Although it’s November, Christmas is coming and we all know it. However, it’s not because the calendar months are going incredibly fast, or the weather is getting increasingly colder, it’s all down to those festive Christmas Adverts we see on TV or that are plastered across the internet. This is the time of year for companies to really show what they are made of as they are all in competition with each other for who’s advert stands out the most, or who’s is remembered. They all want to have the Best Christmas advert. For companies, Christmas is not only a time to come up with unique ideas to promote products, but it is a time to communicate with the audience in an attempt to evoke emotion and feeling. For example, in the past, John Lewis’ 2013 The Bear & The Hare advert took the nation by storm. Due to features like the advert’s unique animation and memorable song (sung by Lily Allen), it was by far the most talked about advert on Social media with over 212,000 mentions on twitter between the 4th – 9th December. And this year the ideas have only got better…
Sainsbury’s Christmas Is For Sharing Campaign
For me, this advert stands out a mile from the rest. It does not go with the typical ‘child gets present’ or ‘Santa Claus is here’ scenario, but the heart-warming account of the 1914 First World War Christmas Day truce. The advert, called Christmas Is For Sharing, recounts the day when British and German soldiers laid down their weapons to enjoy time together, sharing greetings, treats and the legendary football game we have all heard of. This particular advert does not only promote Sainsbury’s as a brand but presents their values and support for the Royal British Legion, whom they work closely with, in remembrance of 100 years since the beginning of WW1.

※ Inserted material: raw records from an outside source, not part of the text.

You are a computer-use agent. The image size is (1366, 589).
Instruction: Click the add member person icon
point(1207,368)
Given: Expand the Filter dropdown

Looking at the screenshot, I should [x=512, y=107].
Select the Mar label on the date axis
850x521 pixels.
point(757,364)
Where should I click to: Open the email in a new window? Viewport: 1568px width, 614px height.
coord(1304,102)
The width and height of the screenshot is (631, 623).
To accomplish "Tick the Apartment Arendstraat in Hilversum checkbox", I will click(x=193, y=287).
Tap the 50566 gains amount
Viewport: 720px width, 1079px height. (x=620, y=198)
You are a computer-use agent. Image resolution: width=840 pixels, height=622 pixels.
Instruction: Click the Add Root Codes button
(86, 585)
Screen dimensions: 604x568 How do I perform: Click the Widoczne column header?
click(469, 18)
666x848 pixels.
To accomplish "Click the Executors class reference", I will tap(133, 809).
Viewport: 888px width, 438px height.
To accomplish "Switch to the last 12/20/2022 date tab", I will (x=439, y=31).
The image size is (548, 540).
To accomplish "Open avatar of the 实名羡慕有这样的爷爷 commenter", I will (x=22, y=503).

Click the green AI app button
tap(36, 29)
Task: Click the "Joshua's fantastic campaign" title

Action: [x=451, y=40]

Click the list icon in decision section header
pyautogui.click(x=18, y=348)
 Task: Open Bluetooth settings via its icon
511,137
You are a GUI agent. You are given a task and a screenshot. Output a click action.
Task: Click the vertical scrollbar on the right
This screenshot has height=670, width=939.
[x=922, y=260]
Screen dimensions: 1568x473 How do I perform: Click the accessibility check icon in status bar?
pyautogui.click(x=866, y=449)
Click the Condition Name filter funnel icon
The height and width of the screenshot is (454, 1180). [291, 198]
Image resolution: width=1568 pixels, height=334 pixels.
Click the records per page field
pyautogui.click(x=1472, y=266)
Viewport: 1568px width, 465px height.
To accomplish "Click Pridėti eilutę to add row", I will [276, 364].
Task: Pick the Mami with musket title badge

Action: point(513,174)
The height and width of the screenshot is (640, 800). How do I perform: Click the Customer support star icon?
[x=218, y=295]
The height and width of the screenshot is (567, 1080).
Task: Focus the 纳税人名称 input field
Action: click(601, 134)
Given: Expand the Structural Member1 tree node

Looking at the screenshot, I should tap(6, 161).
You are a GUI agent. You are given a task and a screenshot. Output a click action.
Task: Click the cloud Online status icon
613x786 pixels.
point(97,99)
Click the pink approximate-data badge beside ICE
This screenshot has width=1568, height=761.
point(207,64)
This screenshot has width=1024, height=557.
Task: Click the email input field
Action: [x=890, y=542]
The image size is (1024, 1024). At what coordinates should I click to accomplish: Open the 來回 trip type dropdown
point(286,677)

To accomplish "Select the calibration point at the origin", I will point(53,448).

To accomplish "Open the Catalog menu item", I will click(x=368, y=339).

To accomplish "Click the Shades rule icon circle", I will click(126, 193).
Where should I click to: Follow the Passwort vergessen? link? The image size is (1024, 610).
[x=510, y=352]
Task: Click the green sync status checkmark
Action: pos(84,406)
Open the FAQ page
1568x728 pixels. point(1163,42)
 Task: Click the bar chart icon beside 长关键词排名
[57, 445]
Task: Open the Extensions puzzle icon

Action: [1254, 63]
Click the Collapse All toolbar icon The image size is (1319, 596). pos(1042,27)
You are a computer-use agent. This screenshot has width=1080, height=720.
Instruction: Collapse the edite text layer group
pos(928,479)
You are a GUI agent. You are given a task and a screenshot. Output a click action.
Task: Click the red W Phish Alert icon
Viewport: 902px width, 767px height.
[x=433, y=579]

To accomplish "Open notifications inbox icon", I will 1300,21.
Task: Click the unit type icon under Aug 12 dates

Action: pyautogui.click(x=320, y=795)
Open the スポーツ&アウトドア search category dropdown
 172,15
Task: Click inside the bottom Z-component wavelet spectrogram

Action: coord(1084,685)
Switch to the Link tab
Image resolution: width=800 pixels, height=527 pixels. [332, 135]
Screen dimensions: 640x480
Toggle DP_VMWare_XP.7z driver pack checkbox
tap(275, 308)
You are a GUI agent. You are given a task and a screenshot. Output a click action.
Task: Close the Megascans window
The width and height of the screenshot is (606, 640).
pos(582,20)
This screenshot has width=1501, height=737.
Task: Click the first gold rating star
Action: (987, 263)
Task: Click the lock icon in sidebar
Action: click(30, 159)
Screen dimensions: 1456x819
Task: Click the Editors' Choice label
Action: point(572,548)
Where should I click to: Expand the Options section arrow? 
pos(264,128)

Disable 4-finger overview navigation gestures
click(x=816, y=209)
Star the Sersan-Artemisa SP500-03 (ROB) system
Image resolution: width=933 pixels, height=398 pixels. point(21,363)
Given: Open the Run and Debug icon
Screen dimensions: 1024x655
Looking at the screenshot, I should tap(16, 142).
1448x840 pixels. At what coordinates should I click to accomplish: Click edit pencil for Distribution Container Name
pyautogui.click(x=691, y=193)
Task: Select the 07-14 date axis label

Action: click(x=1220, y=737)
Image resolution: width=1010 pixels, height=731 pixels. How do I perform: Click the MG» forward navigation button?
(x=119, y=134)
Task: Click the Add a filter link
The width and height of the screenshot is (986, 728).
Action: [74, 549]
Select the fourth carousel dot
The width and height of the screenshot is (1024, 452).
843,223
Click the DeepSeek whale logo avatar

It begins with German Troops singing the classic Christmas carol Silent Night, and when hearing this a young British soldier, Jim, dares to venture into No Man’s Land and greet his rivals. However, though this was a daring risk, the result is surprising as both sides come together to enjoy Christmas Day before returning to their trenches. The most memorable and moving part of the advert though is when a German soldier who had shared a moment with Jim, returns to his trench to find that his British friend has placed a gift of a chocolate bar in his pocket. This promotes the importance of sharing and generosity at Christmas time which was the company’s main aim – “Christmas is a special time of year when people come together to share simple moments and kindness. We wanted to reflect that,” said Mark Given, head of brand communications.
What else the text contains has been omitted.